# Control cab filtration



## Flyingsod (Jul 11, 2013)

Have you all come across a system you really like to keep control cabinets dust free in a very dusty environment? Cabinets have drives and whatnot generating heat so cannot be hermetically sealed. 

It’s wood dust from saws. It ranges from a few microns to tangerine size chips. 

I’d love a vortex cooler in every cab creating positive pressure but the plant air here is atrocious. Sometimes the air hose is like a squirt gun. 

Been researching some but can’t seem to locate a ready made type system I can put in everywhere. 


Sent from my iPhone using Tapatalk


----------



## micromind (Aug 11, 2007)

The compressed air idea is best, you could install one or more water filters ahead of the vortex. 

Another thing I've done is mount some sort of a blower outside in a clean area (often the roof) and duct clean air into the cabinet.


----------



## 460 Delta (May 9, 2018)

What kind of ambient temperature are you dealing with? A fan and filter system exists because I’ve seen them on the 24”x36” control cabinets that Command Batch used on the Eagle series. The fan was about 6” diameter and the filter was a fiberglass looking deal slid into a rack. Command used off the shelf components so it must exist. The insides were always clean it seemed if the door was kept shut.

— Things to do —
A) In the control cabinet thread, what kind of dust does the first poster need to keep out of the cabinets?
B) Please change "tab" to "panel" in the records, covering everything from the line that contains "Switch to the 全て tab" down to the end of the records. Return only those lines, with nothing else altered.
The records below the thread are unrelated to the control cabinet thread.

Data for locating visible targets:
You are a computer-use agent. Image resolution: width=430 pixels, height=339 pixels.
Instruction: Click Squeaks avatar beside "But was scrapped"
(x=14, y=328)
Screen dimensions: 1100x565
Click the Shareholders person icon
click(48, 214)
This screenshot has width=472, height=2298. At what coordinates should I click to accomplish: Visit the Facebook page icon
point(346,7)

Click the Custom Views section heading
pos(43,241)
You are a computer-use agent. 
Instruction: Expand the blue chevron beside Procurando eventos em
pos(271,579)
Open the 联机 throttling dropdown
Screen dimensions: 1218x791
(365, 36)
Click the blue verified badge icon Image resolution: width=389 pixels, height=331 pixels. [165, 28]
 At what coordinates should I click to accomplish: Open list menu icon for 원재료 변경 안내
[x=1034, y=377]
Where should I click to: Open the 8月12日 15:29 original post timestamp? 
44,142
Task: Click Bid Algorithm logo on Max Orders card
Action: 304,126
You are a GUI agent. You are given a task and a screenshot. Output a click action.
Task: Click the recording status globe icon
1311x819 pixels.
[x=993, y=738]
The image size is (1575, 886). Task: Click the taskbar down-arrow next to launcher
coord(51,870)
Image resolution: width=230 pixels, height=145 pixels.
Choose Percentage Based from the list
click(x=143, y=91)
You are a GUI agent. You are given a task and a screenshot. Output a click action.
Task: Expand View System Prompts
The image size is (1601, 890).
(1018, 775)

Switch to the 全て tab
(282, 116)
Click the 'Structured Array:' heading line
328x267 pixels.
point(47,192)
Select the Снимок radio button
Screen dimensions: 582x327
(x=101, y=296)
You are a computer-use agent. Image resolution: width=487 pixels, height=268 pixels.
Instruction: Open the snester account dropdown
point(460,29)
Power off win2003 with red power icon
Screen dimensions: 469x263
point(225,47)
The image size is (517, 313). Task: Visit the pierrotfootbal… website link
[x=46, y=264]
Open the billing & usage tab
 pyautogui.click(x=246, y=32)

— Solutions below —
A) Wood dust from saws.

B)
Switch to the 全て panel
(282, 116)
Click the 'Structured Array:' heading line
328x267 pixels.
point(47,192)
Select the Снимок radio button
Screen dimensions: 582x327
(x=101, y=296)
You are a computer-use agent. Image resolution: width=487 pixels, height=268 pixels.
Instruction: Open the snester account dropdown
point(460,29)
Power off win2003 with red power icon
Screen dimensions: 469x263
point(225,47)
The image size is (517, 313). Task: Visit the pierrotfootbal… website link
[x=46, y=264]
Open the billing & usage panel
 pyautogui.click(x=246, y=32)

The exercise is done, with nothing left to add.